(Beginning of MATERIAL SUPPLIED)

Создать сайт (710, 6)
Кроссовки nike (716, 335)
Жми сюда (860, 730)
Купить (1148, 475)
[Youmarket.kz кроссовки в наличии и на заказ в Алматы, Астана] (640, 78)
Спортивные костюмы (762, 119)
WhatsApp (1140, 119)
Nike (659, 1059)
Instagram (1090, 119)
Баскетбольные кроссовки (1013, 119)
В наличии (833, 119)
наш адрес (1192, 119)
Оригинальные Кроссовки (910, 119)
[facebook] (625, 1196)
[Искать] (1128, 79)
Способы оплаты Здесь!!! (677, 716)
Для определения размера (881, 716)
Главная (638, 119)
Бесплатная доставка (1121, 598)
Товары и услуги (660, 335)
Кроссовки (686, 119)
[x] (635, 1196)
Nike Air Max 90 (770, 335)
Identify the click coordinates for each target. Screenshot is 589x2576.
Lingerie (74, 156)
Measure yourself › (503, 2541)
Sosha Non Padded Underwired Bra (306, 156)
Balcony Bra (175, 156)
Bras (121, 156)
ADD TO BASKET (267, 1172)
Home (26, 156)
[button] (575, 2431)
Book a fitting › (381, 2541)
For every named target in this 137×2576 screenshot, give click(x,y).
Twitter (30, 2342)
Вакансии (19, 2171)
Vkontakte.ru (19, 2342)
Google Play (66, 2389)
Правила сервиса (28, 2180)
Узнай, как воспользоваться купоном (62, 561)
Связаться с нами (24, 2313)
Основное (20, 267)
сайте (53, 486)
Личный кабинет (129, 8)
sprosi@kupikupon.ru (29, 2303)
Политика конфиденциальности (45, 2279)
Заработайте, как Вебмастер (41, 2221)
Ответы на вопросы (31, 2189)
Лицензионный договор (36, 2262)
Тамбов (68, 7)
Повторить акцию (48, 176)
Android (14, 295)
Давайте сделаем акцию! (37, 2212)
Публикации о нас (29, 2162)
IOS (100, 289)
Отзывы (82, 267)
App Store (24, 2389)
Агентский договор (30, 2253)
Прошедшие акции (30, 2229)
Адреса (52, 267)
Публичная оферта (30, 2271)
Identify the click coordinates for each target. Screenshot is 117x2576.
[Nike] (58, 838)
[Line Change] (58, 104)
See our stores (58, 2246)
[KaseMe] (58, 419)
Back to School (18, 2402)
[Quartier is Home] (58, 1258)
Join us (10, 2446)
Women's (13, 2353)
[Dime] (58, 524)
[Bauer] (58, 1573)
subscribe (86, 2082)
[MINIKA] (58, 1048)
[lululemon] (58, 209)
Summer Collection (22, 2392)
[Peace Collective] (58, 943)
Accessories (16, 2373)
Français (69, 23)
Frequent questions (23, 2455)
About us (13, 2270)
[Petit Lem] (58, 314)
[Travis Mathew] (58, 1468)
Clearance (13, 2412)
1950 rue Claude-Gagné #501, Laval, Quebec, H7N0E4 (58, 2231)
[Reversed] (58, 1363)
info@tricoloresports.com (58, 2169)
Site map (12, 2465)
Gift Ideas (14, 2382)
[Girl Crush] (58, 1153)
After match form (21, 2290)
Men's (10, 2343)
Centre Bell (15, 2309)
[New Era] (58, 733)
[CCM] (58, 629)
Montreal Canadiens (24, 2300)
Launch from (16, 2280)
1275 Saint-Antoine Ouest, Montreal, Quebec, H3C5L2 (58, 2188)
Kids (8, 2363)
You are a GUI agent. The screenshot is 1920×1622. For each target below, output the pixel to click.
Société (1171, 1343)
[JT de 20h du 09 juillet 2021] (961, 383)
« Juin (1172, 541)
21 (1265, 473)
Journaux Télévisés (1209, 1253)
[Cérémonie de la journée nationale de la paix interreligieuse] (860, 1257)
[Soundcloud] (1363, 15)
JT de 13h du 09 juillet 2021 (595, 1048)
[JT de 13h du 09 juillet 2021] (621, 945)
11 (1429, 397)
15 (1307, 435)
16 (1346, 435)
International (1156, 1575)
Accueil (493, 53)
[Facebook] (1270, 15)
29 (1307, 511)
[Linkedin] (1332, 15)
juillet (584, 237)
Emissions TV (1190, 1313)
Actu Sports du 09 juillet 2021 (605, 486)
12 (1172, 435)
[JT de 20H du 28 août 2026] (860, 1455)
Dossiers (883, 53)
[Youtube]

(End of MATERIAL SUPPLIED)

#### [WHAT THE TASK ASKS]
Every single record must be transcribed exactly as it stands.

#### [SOLUTION TO THE PROBLEM]
Создать сайт (710, 6)
Кроссовки nike (716, 335)
Жми сюда (860, 730)
Купить (1148, 475)
[Youmarket.kz кроссовки в наличии и на заказ в Алматы, Астана] (640, 78)
Спортивные костюмы (762, 119)
WhatsApp (1140, 119)
Nike (659, 1059)
Instagram (1090, 119)
Баскетбольные кроссовки (1013, 119)
В наличии (833, 119)
наш адрес (1192, 119)
Оригинальные Кроссовки (910, 119)
[facebook] (625, 1196)
[Искать] (1128, 79)
Способы оплаты Здесь!!! (677, 716)
Для определения размера (881, 716)
Главная (638, 119)
Бесплатная доставка (1121, 598)
Товары и услуги (660, 335)
Кроссовки (686, 119)
[x] (635, 1196)
Nike Air Max 90 (770, 335)
Identify the click coordinates for each target. Screenshot is 589x2576.
Lingerie (74, 156)
Measure yourself › (503, 2541)
Sosha Non Padded Underwired Bra (306, 156)
Balcony Bra (175, 156)
Bras (121, 156)
ADD TO BASKET (267, 1172)
Home (26, 156)
[button] (575, 2431)
Book a fitting › (381, 2541)
For every named target in this 137×2576 screenshot, give click(x,y).
Twitter (30, 2342)
Вакансии (19, 2171)
Vkontakte.ru (19, 2342)
Google Play (66, 2389)
Правила сервиса (28, 2180)
Узнай, как воспользоваться купоном (62, 561)
Связаться с нами (24, 2313)
Основное (20, 267)
сайте (53, 486)
Личный кабинет (129, 8)
sprosi@kupikupon.ru (29, 2303)
Политика конфиденциальности (45, 2279)
Заработайте, как Вебмастер (41, 2221)
Ответы на вопросы (31, 2189)
Лицензионный договор (36, 2262)
Тамбов (68, 7)
Повторить акцию (48, 176)
Android (14, 295)
Давайте сделаем акцию! (37, 2212)
Публикации о нас (29, 2162)
IOS (100, 289)
Отзывы (82, 267)
App Store (24, 2389)
Агентский договор (30, 2253)
Прошедшие акции (30, 2229)
Адреса (52, 267)
Публичная оферта (30, 2271)
Identify the click coordinates for each target. Screenshot is 117x2576.
[Nike] (58, 838)
[Line Change] (58, 104)
See our stores (58, 2246)
[KaseMe] (58, 419)
Back to School (18, 2402)
[Quartier is Home] (58, 1258)
Join us (10, 2446)
Women's (13, 2353)
[Dime] (58, 524)
[Bauer] (58, 1573)
subscribe (86, 2082)
[MINIKA] (58, 1048)
[lululemon] (58, 209)
Summer Collection (22, 2392)
[Peace Collective] (58, 943)
Accessories (16, 2373)
Français (69, 23)
Frequent questions (23, 2455)
About us (13, 2270)
[Petit Lem] (58, 314)
[Travis Mathew] (58, 1468)
Clearance (13, 2412)
1950 rue Claude-Gagné #501, Laval, Quebec, H7N0E4 (58, 2231)
[Reversed] (58, 1363)
info@tricoloresports.com (58, 2169)
Site map (12, 2465)
Gift Ideas (14, 2382)
[Girl Crush] (58, 1153)
After match form (21, 2290)
Men's (10, 2343)
Centre Bell (15, 2309)
[New Era] (58, 733)
[CCM] (58, 629)
Montreal Canadiens (24, 2300)
Launch from (16, 2280)
1275 Saint-Antoine Ouest, Montreal, Quebec, H3C5L2 (58, 2188)
Kids (8, 2363)
You are a GUI agent. The screenshot is 1920×1622. For each target below, output the pixel to click.
Société (1171, 1343)
[JT de 20h du 09 juillet 2021] (961, 383)
« Juin (1172, 541)
21 (1265, 473)
Journaux Télévisés (1209, 1253)
[Cérémonie de la journée nationale de la paix interreligieuse] (860, 1257)
[Soundcloud] (1363, 15)
JT de 13h du 09 juillet 2021 (595, 1048)
[JT de 13h du 09 juillet 2021] (621, 945)
11 (1429, 397)
15 (1307, 435)
16 (1346, 435)
International (1156, 1575)
Accueil (493, 53)
[Facebook] (1270, 15)
29 (1307, 511)
[Linkedin] (1332, 15)
juillet (584, 237)
Emissions TV (1190, 1313)
Actu Sports du 09 juillet 2021 (605, 486)
12 (1172, 435)
[JT de 20H du 28 août 2026] (860, 1455)
Dossiers (883, 53)
[Youtube]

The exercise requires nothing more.